= Task statement =
Nothing in the entries may be altered; copy them in full.

= Records supplied =
──────────────────────────────

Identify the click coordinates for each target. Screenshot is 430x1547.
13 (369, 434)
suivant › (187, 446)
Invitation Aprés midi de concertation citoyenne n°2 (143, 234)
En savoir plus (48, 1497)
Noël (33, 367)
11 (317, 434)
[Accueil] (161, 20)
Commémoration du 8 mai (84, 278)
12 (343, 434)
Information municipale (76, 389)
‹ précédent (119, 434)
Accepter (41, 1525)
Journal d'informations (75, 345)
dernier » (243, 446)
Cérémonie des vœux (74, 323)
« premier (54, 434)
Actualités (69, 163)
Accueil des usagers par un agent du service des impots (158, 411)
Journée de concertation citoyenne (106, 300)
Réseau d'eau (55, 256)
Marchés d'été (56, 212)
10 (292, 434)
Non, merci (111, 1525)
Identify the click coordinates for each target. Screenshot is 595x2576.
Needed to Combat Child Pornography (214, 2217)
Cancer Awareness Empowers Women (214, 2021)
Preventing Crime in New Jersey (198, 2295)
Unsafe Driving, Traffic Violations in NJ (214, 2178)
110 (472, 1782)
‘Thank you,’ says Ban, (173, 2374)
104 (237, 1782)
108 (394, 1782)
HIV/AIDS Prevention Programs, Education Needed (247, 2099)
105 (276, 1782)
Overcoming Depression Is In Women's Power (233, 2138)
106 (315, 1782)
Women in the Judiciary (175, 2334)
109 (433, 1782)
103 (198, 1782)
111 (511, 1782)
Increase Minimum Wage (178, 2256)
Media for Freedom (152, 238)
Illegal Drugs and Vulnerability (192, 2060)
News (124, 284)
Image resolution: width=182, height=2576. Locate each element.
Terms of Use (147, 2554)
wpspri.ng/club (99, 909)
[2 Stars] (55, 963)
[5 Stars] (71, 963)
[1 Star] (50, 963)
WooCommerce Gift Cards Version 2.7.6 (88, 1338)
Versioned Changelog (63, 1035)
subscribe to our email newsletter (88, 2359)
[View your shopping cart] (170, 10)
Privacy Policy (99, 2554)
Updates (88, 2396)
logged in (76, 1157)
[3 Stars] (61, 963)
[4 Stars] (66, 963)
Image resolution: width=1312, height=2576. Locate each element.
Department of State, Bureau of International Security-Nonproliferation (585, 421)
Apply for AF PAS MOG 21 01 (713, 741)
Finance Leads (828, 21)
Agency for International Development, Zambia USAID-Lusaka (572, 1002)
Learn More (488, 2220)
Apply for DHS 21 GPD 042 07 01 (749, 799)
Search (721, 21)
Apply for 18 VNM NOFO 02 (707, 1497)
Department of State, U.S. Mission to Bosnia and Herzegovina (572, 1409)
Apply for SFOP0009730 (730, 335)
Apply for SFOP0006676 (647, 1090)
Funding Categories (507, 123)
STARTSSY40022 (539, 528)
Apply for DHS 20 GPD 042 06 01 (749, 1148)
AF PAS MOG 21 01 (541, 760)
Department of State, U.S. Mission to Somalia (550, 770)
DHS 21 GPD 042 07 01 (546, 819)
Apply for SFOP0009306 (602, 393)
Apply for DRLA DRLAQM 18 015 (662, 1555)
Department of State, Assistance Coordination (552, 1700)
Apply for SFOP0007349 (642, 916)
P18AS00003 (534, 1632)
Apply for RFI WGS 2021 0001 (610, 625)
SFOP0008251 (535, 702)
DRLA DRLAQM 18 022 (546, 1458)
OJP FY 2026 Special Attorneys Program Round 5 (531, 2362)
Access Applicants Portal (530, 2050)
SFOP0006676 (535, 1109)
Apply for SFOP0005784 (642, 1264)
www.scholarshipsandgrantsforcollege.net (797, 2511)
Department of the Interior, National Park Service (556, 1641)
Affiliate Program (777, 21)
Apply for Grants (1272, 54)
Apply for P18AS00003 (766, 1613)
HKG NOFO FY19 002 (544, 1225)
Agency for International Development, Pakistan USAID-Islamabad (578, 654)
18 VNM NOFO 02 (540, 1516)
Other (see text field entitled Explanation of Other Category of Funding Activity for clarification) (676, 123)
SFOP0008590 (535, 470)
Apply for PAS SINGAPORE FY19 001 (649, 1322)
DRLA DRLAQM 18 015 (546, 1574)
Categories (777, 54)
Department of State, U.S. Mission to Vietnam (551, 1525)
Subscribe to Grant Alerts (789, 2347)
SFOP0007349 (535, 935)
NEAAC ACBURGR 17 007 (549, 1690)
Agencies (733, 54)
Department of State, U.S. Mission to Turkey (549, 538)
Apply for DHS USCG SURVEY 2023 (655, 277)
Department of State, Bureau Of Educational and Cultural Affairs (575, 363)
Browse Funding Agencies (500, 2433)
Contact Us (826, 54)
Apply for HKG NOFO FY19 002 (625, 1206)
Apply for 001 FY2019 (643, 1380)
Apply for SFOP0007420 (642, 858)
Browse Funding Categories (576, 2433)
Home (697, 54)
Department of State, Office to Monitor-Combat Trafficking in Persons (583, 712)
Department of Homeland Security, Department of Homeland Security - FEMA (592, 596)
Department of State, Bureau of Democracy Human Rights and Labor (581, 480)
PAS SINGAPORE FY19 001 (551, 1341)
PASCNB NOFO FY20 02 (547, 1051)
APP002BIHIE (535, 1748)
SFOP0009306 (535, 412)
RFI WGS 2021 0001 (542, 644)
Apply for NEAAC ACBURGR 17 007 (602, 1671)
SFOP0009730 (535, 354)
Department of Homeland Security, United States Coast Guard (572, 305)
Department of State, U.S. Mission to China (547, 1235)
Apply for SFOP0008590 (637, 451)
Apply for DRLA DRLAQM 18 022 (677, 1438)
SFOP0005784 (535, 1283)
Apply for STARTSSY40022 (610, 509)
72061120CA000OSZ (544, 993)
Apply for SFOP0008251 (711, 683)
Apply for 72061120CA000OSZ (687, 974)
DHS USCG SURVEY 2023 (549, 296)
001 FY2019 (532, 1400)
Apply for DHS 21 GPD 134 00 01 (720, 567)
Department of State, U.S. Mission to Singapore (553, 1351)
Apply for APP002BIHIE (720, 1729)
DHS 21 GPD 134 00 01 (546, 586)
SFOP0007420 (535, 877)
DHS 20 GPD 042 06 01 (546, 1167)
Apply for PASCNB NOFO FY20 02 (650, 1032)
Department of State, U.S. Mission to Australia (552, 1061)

──────────────────────────────

= Answer section =
Identify the click coordinates for each target. Screenshot is 430x1547.
13 (369, 434)
suivant › (187, 446)
Invitation Aprés midi de concertation citoyenne n°2 (143, 234)
En savoir plus (48, 1497)
Noël (33, 367)
11 (317, 434)
[Accueil] (161, 20)
Commémoration du 8 mai (84, 278)
12 (343, 434)
Information municipale (76, 389)
‹ précédent (119, 434)
Accepter (41, 1525)
Journal d'informations (75, 345)
dernier » (243, 446)
Cérémonie des vœux (74, 323)
« premier (54, 434)
Actualités (69, 163)
Accueil des usagers par un agent du service des impots (158, 411)
Journée de concertation citoyenne (106, 300)
Réseau d'eau (55, 256)
Marchés d'été (56, 212)
10 (292, 434)
Non, merci (111, 1525)
Identify the click coordinates for each target. Screenshot is 595x2576.
Needed to Combat Child Pornography (214, 2217)
Cancer Awareness Empowers Women (214, 2021)
Preventing Crime in New Jersey (198, 2295)
Unsafe Driving, Traffic Violations in NJ (214, 2178)
110 (472, 1782)
‘Thank you,’ says Ban, (173, 2374)
104 (237, 1782)
108 (394, 1782)
HIV/AIDS Prevention Programs, Education Needed (247, 2099)
105 (276, 1782)
Overcoming Depression Is In Women's Power (233, 2138)
106 (315, 1782)
Women in the Judiciary (175, 2334)
109 (433, 1782)
103 (198, 1782)
111 (511, 1782)
Increase Minimum Wage (178, 2256)
Media for Freedom (152, 238)
Illegal Drugs and Vulnerability (192, 2060)
News (124, 284)
Image resolution: width=182, height=2576. Locate each element.
Terms of Use (147, 2554)
wpspri.ng/club (99, 909)
[2 Stars] (55, 963)
[5 Stars] (71, 963)
[1 Star] (50, 963)
WooCommerce Gift Cards Version 2.7.6 (88, 1338)
Versioned Changelog (63, 1035)
subscribe to our email newsletter (88, 2359)
[View your shopping cart] (170, 10)
Privacy Policy (99, 2554)
Updates (88, 2396)
logged in (76, 1157)
[3 Stars] (61, 963)
[4 Stars] (66, 963)
Image resolution: width=1312, height=2576. Locate each element.
Department of State, Bureau of International Security-Nonproliferation (585, 421)
Apply for AF PAS MOG 21 01 (713, 741)
Finance Leads (828, 21)
Agency for International Development, Zambia USAID-Lusaka (572, 1002)
Learn More (488, 2220)
Apply for DHS 21 GPD 042 07 01 (749, 799)
Search (721, 21)
Apply for 18 VNM NOFO 02 (707, 1497)
Department of State, U.S. Mission to Bosnia and Herzegovina (572, 1409)
Apply for SFOP0009730 (730, 335)
Apply for SFOP0006676 (647, 1090)
Funding Categories (507, 123)
STARTSSY40022 (539, 528)
Apply for DHS 20 GPD 042 06 01 (749, 1148)
AF PAS MOG 21 01 (541, 760)
Department of State, U.S. Mission to Somalia (550, 770)
DHS 21 GPD 042 07 01 (546, 819)
Apply for SFOP0009306 (602, 393)
Apply for DRLA DRLAQM 18 015 (662, 1555)
Department of State, Assistance Coordination (552, 1700)
Apply for SFOP0007349 (642, 916)
P18AS00003 (534, 1632)
Apply for RFI WGS 2021 0001 (610, 625)
SFOP0008251 (535, 702)
DRLA DRLAQM 18 022 (546, 1458)
OJP FY 2026 Special Attorneys Program Round 5 (531, 2362)
Access Applicants Portal (530, 2050)
SFOP0006676 (535, 1109)
Apply for SFOP0005784 (642, 1264)
www.scholarshipsandgrantsforcollege.net (797, 2511)
Department of the Interior, National Park Service (556, 1641)
Affiliate Program (777, 21)
Apply for Grants (1272, 54)
Apply for P18AS00003 (766, 1613)
HKG NOFO FY19 002 (544, 1225)
Agency for International Development, Pakistan USAID-Islamabad (578, 654)
18 VNM NOFO 02 (540, 1516)
Other (see text field entitled Explanation of Other Category of Funding Activity for clarification) (676, 123)
SFOP0008590 (535, 470)
Apply for PAS SINGAPORE FY19 001 (649, 1322)
DRLA DRLAQM 18 015 (546, 1574)
Categories (777, 54)
Department of State, U.S. Mission to Vietnam (551, 1525)
Subscribe to Grant Alerts (789, 2347)
SFOP0007349 (535, 935)
NEAAC ACBURGR 17 007 (549, 1690)
Agencies (733, 54)
Department of State, U.S. Mission to Turkey (549, 538)
Apply for DHS USCG SURVEY 2023 (655, 277)
Department of State, Bureau Of Educational and Cultural Affairs (575, 363)
Browse Funding Agencies (500, 2433)
Contact Us (826, 54)
Apply for HKG NOFO FY19 002 (625, 1206)
Apply for 001 FY2019 (643, 1380)
Apply for SFOP0007420 (642, 858)
Browse Funding Categories (576, 2433)
Home (697, 54)
Department of State, Office to Monitor-Combat Trafficking in Persons (583, 712)
Department of Homeland Security, Department of Homeland Security - FEMA (592, 596)
Department of State, Bureau of Democracy Human Rights and Labor (581, 480)
PAS SINGAPORE FY19 001 (551, 1341)
PASCNB NOFO FY20 02 (547, 1051)
APP002BIHIE (535, 1748)
SFOP0009306 (535, 412)
RFI WGS 2021 0001 (542, 644)
Apply for NEAAC ACBURGR 17 007 (602, 1671)
SFOP0009730 (535, 354)
Department of Homeland Security, United States Coast Guard (572, 305)
Department of State, U.S. Mission to China (547, 1235)
Apply for SFOP0008590 (637, 451)
Apply for DRLA DRLAQM 18 022 (677, 1438)
SFOP0005784 (535, 1283)
Apply for STARTSSY40022 (610, 509)
72061120CA000OSZ (544, 993)
Apply for SFOP0008251 (711, 683)
Apply for 72061120CA000OSZ (687, 974)
DHS USCG SURVEY 2023 (549, 296)
001 FY2019 (532, 1400)
Apply for DHS 21 GPD 134 00 01 (720, 567)
Department of State, U.S. Mission to Singapore (553, 1351)
Apply for APP002BIHIE (720, 1729)
DHS 21 GPD 134 00 01 (546, 586)
SFOP0007420 (535, 877)
DHS 20 GPD 042 06 01 (546, 1167)
Apply for PASCNB NOFO FY20 02 (650, 1032)
Department of State, U.S. Mission to Australia (552, 1061)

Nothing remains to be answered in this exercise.